Start of SUPPLIED MATERIAL

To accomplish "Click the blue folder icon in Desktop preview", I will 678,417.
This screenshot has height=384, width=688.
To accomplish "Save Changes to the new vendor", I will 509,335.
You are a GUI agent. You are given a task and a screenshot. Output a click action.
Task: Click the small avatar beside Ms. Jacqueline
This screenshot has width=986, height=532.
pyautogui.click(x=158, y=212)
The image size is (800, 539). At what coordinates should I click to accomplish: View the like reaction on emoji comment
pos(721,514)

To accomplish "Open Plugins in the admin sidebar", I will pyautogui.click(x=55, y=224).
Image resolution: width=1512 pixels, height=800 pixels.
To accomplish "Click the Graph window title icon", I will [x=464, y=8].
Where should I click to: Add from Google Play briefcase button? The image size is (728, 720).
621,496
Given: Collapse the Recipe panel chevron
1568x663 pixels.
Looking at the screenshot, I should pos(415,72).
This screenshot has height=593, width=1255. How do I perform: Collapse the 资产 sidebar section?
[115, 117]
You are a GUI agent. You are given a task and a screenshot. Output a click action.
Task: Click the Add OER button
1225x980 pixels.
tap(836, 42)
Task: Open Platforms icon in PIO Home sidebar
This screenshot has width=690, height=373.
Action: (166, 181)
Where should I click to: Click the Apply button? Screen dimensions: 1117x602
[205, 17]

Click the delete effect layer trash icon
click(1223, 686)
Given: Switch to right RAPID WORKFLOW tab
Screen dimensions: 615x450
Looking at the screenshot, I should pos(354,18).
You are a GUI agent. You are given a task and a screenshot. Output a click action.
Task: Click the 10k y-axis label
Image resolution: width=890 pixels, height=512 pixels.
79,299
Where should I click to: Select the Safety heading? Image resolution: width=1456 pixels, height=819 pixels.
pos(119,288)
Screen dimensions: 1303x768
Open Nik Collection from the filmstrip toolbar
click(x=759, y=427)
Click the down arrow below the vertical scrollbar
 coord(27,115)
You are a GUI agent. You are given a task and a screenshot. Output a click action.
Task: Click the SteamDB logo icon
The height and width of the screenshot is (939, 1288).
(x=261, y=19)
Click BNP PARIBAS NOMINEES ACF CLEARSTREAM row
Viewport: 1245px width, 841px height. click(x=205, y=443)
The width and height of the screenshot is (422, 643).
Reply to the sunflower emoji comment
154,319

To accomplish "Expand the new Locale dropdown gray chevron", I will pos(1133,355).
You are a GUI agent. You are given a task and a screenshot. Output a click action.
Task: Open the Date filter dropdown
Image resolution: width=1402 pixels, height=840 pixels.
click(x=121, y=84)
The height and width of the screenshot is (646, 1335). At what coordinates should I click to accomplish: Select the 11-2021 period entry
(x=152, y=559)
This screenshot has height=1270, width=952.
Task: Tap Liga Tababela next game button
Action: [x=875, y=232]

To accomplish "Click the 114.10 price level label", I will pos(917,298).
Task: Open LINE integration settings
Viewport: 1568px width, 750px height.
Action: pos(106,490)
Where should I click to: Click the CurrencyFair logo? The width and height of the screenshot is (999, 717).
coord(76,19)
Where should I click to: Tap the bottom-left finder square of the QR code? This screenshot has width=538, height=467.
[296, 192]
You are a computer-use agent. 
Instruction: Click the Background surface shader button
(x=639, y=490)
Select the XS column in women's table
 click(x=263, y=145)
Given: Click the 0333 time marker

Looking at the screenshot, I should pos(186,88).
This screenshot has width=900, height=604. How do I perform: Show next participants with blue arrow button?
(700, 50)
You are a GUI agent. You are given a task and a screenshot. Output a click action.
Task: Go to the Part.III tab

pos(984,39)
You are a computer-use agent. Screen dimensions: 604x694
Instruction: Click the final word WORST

End of SUPPLIED MATERIAL

● WHAT IS NEEDED
Write out every line in the data that holds the string "computer".

● TASK ANSWER
You are a computer-use agent. 
You are a computer-use agent. Screen dimensions: 604x694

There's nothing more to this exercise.